**EXERCISE INSTRUCTIONS**
Within the entries below, the lines from the one with "Click the Share button" through the one with "You are a computer-use agent. The" are to be set down exactly, both ends kept.

-------- LISTED ENTRIES --------

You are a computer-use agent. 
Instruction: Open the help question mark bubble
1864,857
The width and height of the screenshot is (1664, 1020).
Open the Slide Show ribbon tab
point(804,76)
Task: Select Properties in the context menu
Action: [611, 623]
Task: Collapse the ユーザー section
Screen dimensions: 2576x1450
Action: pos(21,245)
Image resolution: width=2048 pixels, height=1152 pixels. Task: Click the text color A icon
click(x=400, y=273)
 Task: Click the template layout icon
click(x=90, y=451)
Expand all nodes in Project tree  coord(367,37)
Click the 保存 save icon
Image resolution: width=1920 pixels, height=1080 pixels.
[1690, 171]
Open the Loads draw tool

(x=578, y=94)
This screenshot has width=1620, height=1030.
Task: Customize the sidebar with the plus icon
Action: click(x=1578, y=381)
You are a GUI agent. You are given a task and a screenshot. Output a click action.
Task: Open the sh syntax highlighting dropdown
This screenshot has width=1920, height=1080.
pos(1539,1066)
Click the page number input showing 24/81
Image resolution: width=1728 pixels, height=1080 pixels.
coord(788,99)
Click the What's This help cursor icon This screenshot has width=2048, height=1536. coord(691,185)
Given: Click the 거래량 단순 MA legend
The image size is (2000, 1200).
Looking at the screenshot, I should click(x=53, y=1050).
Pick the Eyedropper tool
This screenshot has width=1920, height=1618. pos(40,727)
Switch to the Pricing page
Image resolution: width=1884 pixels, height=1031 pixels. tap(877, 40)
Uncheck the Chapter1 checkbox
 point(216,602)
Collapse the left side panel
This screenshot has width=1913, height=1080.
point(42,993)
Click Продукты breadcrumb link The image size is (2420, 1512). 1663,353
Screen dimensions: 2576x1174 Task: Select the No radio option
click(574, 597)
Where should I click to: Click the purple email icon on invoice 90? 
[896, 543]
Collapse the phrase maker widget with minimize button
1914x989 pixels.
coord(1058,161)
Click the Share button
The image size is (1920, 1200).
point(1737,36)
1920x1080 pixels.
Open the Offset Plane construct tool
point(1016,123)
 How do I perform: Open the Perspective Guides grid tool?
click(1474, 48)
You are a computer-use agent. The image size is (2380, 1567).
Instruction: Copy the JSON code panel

--------

**RESPONSE**
Click the Share button
The image size is (1920, 1200).
point(1737,36)
1920x1080 pixels.
Open the Offset Plane construct tool
point(1016,123)
 How do I perform: Open the Perspective Guides grid tool?
click(1474, 48)
You are a computer-use agent. The image size is (2380, 1567).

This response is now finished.